Edison, gaining on repairs, has plan to reduce outages

SOUTHERN CALIFORNIA - About 8,600 households continued to endure power outages July 25 in the 12th day of a grueling heat wave that brought energy use to another all-time record in Southern California Edison's service territory.

However, Edison officials said they finally were beginning to make headway replacing transformers that failed because of heat, lightning and overwork.

Power was reported out in sections of Fontana, Hemet, Redlands, Rialto, San Bernardino, Chino, Chino Hills, Corona, Norco, Ontario, Lake Elsinore, Moreno Valley, Murrieta, Temecula and Perris, said Edison spokesman Tom Boyd.

Since the heat wave began, a total of 750,000 Edison customers, most of them residential, have lost their electricity for some period of time, from 30 seconds to more than 72 hours, said Ron Litzinger, Edison's senior vice president of transmission and distribution.

The Independent System Operator, manager of the state power grid, said because of slightly lower peak demand statewide and an increase in power imports from the Northwest, California on July 25 did not have to order businesses with specially discounted electric rates to shut down, as it did the previous day.

Still, power demand was great enough July 25 for the state to call a Stage 1 alert in the early afternoon, which denotes an urgent need for voluntary conservation efforts.

Edison said electricity use on its system peaked by 4 p.m. at 22,889 megawatts, beating the record of 22,816 set July 24. Southern California Edison has 4.7 million customers in Southern and Central California, including most of the Inland Empire.

Utility officials attributed the high power demand to the extraordinary heat coupled with energy use that exceeded their expectations, even though their expectations for total consumption have grown along with the Inland region.

Riverside and San Bernardino counties have added a quarter-million homes since 1990, and their 143,300 new central air conditioners add up to a lot of additional electricity use.

Of the 1.23 million housing units in the two-county area, 97 percent have refrigerators, 68.6 percent have dishwashers and 68 percent have central air conditioners that run on electricity, according to a U.S. Census Bureau housing survey.

Over the weekend, lightning and windstorms destroyed transformers and power poles, leaving many people without electricity.

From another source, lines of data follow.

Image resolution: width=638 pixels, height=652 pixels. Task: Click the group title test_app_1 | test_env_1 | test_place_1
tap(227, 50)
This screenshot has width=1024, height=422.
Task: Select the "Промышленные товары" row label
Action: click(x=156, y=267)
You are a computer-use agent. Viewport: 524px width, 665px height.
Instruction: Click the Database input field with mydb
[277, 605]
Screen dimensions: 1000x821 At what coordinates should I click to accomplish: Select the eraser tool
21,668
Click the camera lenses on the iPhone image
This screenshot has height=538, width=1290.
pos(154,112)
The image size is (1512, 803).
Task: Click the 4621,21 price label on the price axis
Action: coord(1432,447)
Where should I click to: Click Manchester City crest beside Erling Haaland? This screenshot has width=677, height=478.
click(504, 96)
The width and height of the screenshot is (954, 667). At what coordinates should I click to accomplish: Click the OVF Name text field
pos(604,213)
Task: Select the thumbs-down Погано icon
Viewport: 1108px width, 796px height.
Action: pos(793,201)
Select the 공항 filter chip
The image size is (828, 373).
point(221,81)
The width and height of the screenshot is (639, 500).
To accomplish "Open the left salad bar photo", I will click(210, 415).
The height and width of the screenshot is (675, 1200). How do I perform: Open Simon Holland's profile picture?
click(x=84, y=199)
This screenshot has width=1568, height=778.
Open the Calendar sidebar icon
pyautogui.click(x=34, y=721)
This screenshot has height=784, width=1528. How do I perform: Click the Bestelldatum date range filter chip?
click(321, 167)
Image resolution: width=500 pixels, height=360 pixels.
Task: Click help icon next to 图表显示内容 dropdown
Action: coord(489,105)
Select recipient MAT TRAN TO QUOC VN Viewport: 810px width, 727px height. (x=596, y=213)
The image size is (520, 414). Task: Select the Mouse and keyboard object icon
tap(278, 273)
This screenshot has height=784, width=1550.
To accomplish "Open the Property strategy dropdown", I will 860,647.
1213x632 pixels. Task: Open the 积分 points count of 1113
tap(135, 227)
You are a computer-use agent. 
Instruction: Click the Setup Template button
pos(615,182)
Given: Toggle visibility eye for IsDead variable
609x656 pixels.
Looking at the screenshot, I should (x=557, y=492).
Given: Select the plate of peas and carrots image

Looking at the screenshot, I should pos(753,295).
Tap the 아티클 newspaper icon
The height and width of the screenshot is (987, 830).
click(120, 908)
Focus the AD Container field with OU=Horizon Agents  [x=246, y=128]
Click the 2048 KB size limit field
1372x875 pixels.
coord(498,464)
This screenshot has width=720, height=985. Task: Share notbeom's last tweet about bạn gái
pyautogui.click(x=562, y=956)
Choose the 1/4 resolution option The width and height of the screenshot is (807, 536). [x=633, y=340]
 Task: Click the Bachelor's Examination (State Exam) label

The extra use of air conditioners strained the electric grid and high temperatures day and night kept equipment such as transformers working even harder with no relief.

As of July 25, 1,000 distribution transformers had failed and 500 more failures were expected before the heat wave abates, Litzinger said.

With 400 repair crews working around the clock and night temperatures slightly cooling, Litzinger said the utility was putting homes back on line faster than they were being knocked off the power system. The outage count in about 24 hours had been shaved from about 15,000 to about 8,600 as of 7 p.m. July 25. Of that, about 1,400 were in the Inland area.

Edison officials said as part of a mutual aid agreement, Portland, Ore.-based PacifiCorp. had sent work crews to help restore power. Litzinger said the company called for assistance the evening of July 23 when it realized some of its customers could be cut off from electricity for several days.

He said Southern Californians have increased their electricity use in recent years, and the extent of that trend hit home for Edison in the past few days.

"The power usage per customer has increased driven by people adding air conditioning and electronics, but we had not seen the trend manifest itself over the last several cool summers," Litzinger said.

In the past year, the utility has revised the average number of homes 1 megawatt of electricity can serve in a year from 750 to 650, with the power stretching farther on the coast than in Inland Southern California.

Litzinger said in response to the trend, Edison plans to put fewer houses on each transformer to reduce the possibility of transformer failure in another heat wave.

He said the utility has embarked on a $7 billion program to expand and replace its distribution system over the next five years. He said that will include adding circuits so that each transformer will serve fewer homes. Edison previously added 30 new distribution circuits a year to handle load growth, but because of skyrocketing energy demand, he said, the plan now is to add 50 to 60 circuits annually.

Riverside Public Utilities said the municipal utility set a record July 21 and 24 for power demand of 586 megawatts, which exceeded the previous all-time peak demand of 550.6 megawatts set exactly one year earlier.

Banning's municipal utility recorded 44 megawatts of power usage, 4 megawatts short of the record set a year ago, said Fred Mason, the utility's power resource and revenue administrator.